Furthermore, in our case, ICG lymphography was performed before and after treatment to confirm treatment efficacy. To avoid additional radiation exposure, ICG lymphography was chosen for follow-up examination. ICG lymphography is a new technique for lymph vessel imaging that is advantageous for the early detection of lymphatic abnormalities; moreover, it can also identify symptom-related superficial lymphatic dysfunction. In addition, dermal backflow-stage ICG lymphography enables site-specific focused decongestive physical therapy [9]. Finally, dermal backflow staging is useful for evaluating the treatment efficacy because patients show improvement when treated with the appropriate therapy [10]. In this patient, we confirmed an improvement of edema after treatment compared to that before treatment, which showed a stardust pattern, due to extravasation in the lymphatic system, and a splash pattern in the ankle region, where the symptoms were most prominent. This report is significant as a qualitative evaluation of lymphedema was performed by ICG lymphography examination of the superficial lymphatic anatomy both before and after anti-tuberculosis treatment.
In conclusion, precise diagnosis of primary and secondary lymphedema and identification of the secondary causes of the disease are often difficult. However, lymphedema can be significantly improved if its cause is identified through meticulous investigation. Notably, secondary lymphatic edema can have various causes, including inflammation and other diseases, such as cancer.

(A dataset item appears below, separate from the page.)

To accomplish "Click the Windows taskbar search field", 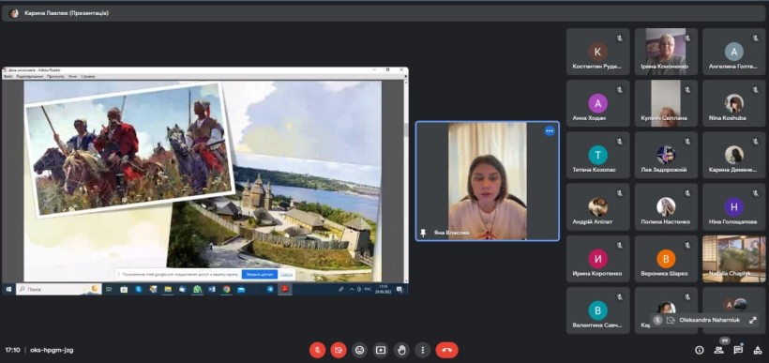I will (x=59, y=289).
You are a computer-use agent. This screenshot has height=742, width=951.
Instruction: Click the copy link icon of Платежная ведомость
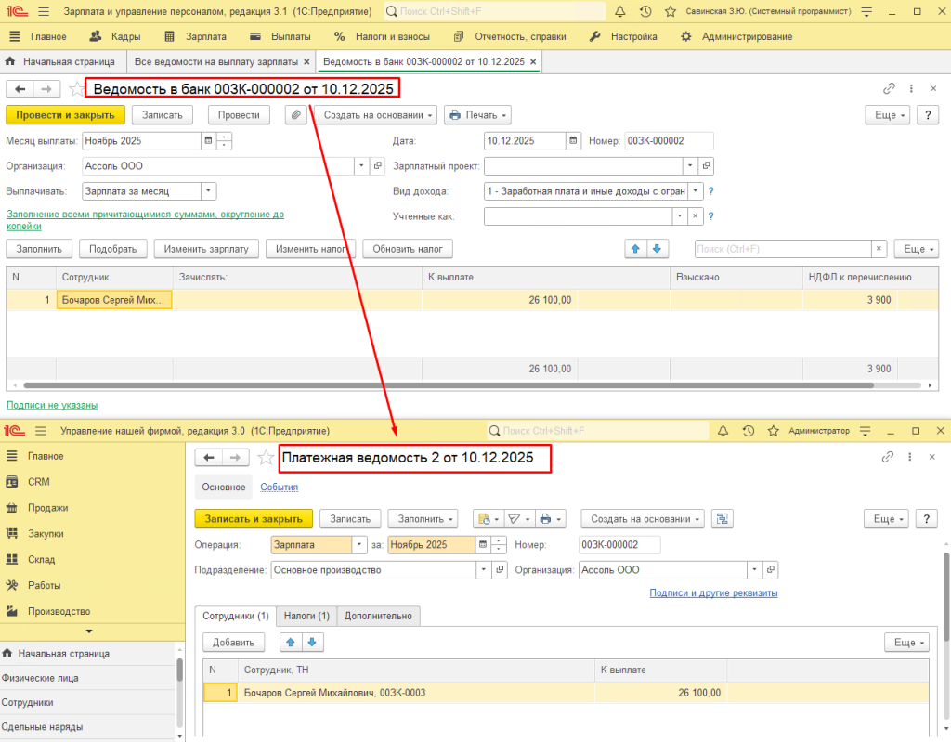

No potential conflict of interest relevant to this article was reported.


Conceptualization: Yoon JA, Hong JW. Visualization: Shin MJ, Park HE. Writing – original draft: Hong JW. Writing – review and editing: Yoon JA, Shin YB. Approval of final manuscript: all authors.


This work was supported by a clinical research grant from Pusan National University Hospital in 2019.

Fig. 1.
Lymphoscintigraphy showing r ight pelvic lymph node obstruction: (A) anterior (40 minutes, alpha value of 30%), (B) posterior (alpha value of 30%), (C) anterior (40 minutes), and (D) posterior.
Fig. 2.
Indocyanine green lymphography: (A) mixed stardust and diffuse patterns below the knee and (B) visible splash pattern near the ankle after antituberculosis treatment.
Fig. 3.
Abdominal computed tomography scan showing colonic wall thickening (arrow) without visualization of necrotic lymph nodes.
Fig. 4.
Improvement of right-leg edema near the ankle after management of the causative factor, correlated with follow-up indocyanine green lymphography findings.